Aldi caused something of a stir towards the end of last month as it ran its first ever TV advert in Germany. But it’s not the fact that the supermarket has finally released an ad in its country of birth that has got tongues wagging.
No, there are loud whispers among the retail industry because the ad doesn’t contain any products. Or BOGOF offers. Or celebrities grinning from ear to ear with a platter of prawns in one hand and bottle of cava in the other.
Instead, Aldi has delivered 47 seconds of a group of children jumping into a lake, running through a forest, having a good time and generally just being kids.
I don’t speak German so had to rely on a translation to understand what the child narrator says, which includes: “Children don’t need much to be happy… We don’t write emails – we just talk to each other… and we don’t need a supermarket that’s so big you don’t know what to buy.”
The last of these messages is particularly telling in a market where price has traditionally been the battleground, not least driven in recent years by Aldi’s very own prominence in leading the ‘rise of the discounters’.
Engaging with customers on an emotional level has arguably never been more important. Aldi looks to be aiming squarely at the time poor parent with an image of the perfect childhood, and by doing so has arguably managed to disrupt the traditional model of supermarket advertising.
Building our marketing strategies on connections, experiences and emotional ‘transactions’ as Aldi is looking to do gives us a way of differentiating ourselves from the competition. Why talk about price when we could focus on experience instead?
I attended an event recently where Jonah Berger, author of New York Times best-seller Contagious: Why Things Catch On, discussed his framework for why certain marketing campaigns go viral (‘catch on’).
Berger emphasised that marketing messages with an emotional component are much more likely to be shared. He underlined the importance of turning customers into advocates by engaging with them at an emotional level, highlighting that this would provide marketers with the best and largest sales team they would ever need.

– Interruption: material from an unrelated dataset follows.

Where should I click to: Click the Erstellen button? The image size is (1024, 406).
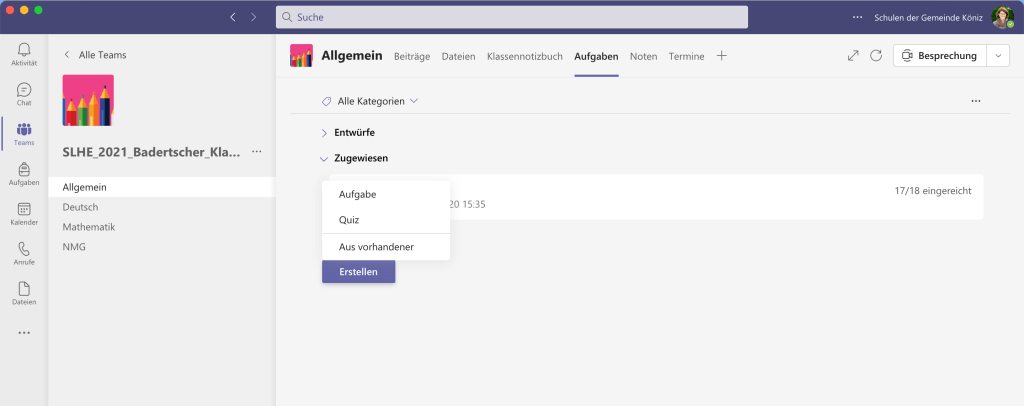point(358,271)
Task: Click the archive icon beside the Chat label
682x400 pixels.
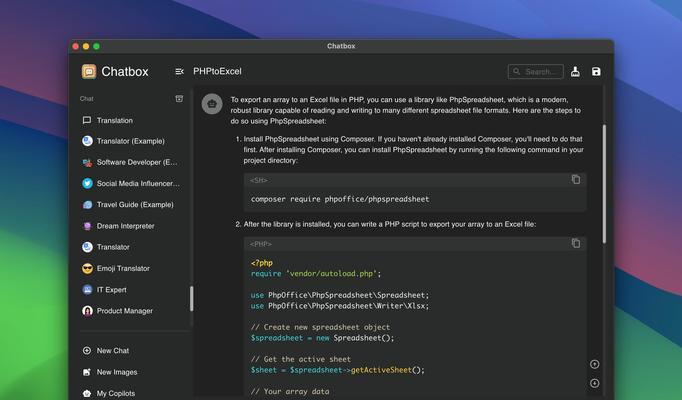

What Aldi has done particularly well is to recognise that despite the exponential growth of online commerce, the experience of visiting a supermarket with the smell of freshly baked bread and kaleidoscope of colours will always be there.
The key for Aldi, and for all marketers regardless of the industry we operate in, is to make sure that this experience is built on an emotional level and not focused solely on price, size or to some degree even service.